> [Problem description]
Write out exactly the lines from the one holding "Image resolution: width=1070" to the last line of the entries, both ends included and nothing else, without the pictures.
───
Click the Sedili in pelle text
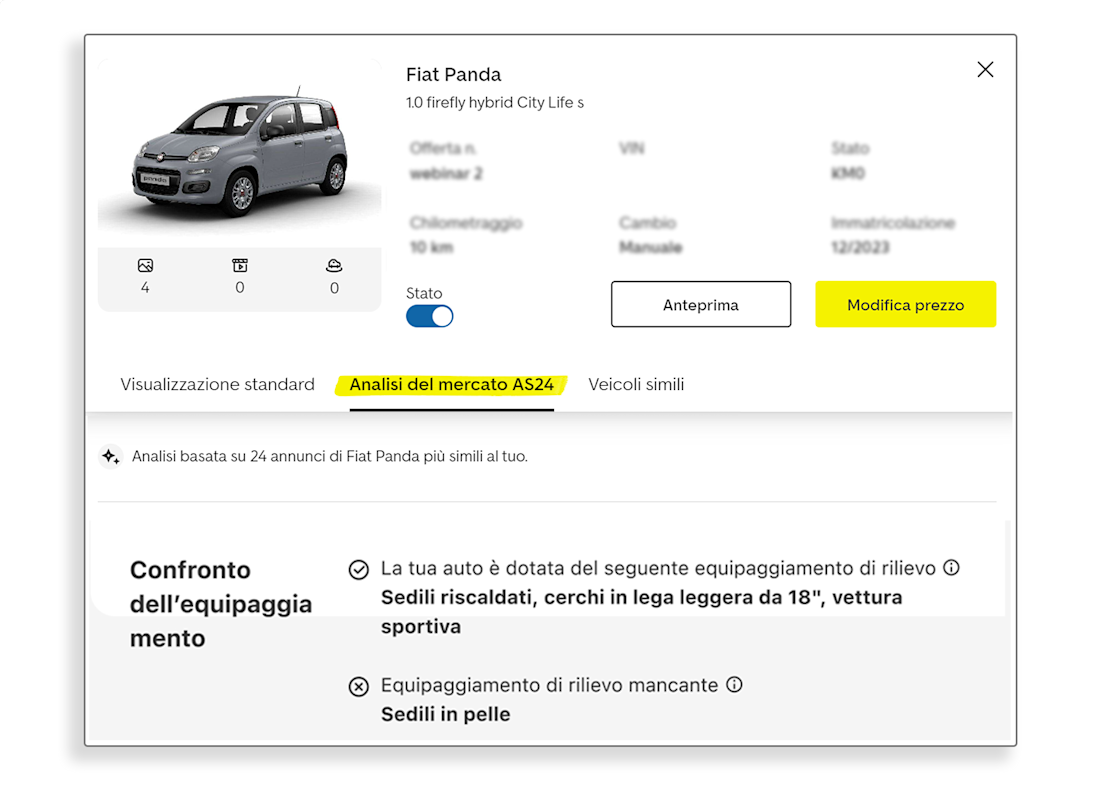 tap(445, 715)
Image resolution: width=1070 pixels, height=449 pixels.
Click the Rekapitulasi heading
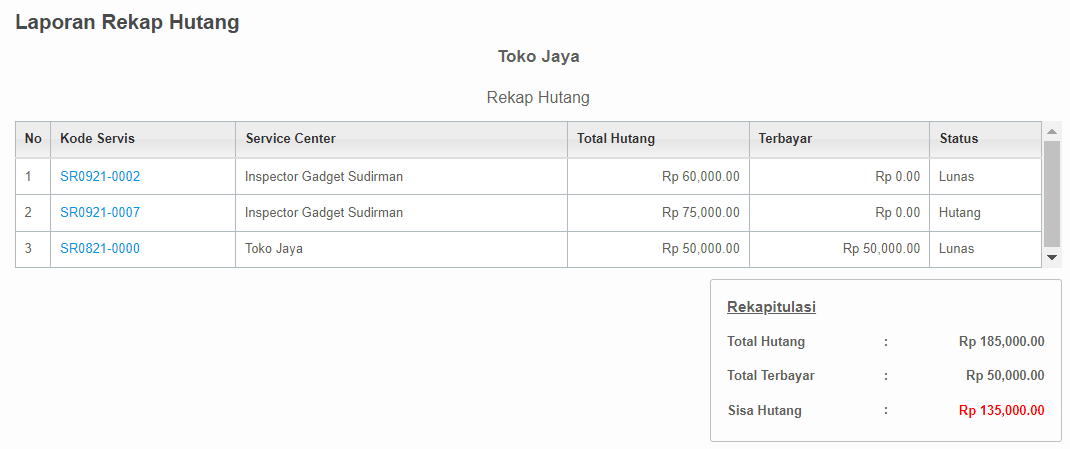[x=771, y=307]
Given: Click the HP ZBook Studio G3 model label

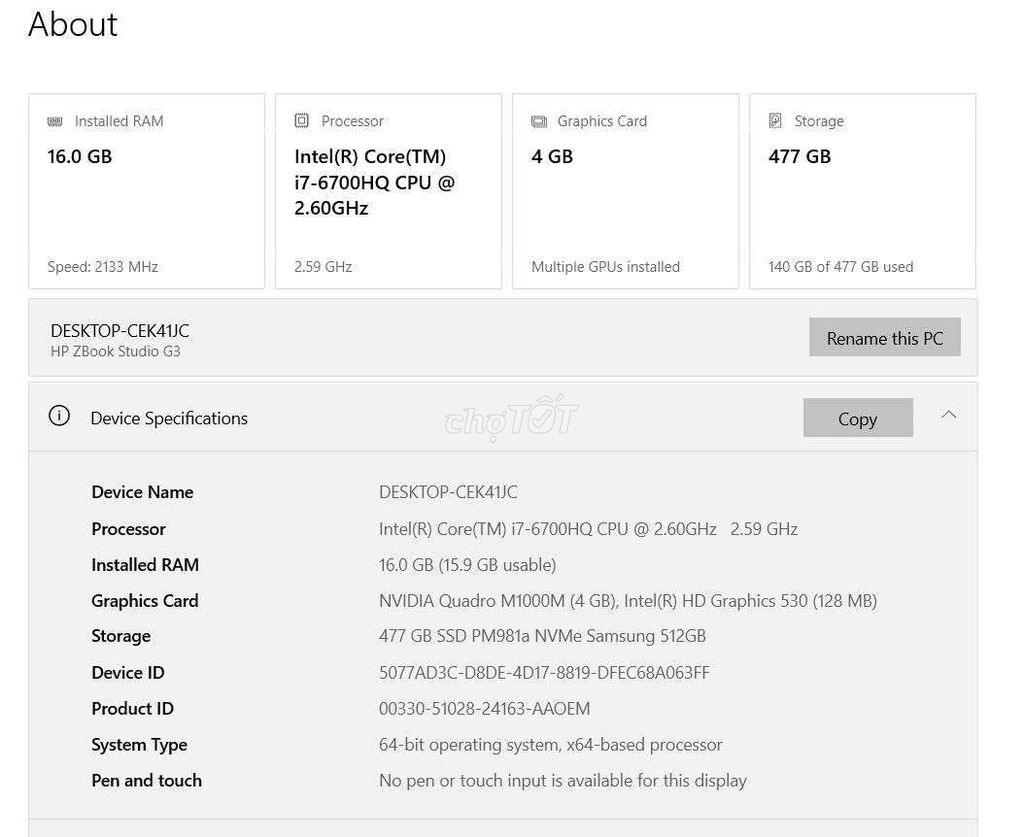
───
> [Solution to the exercise]
Image resolution: width=1070 pixels, height=449 pixels.
Click the Rekapitulasi heading
[x=771, y=307]
Given: Click the HP ZBook Studio G3 model label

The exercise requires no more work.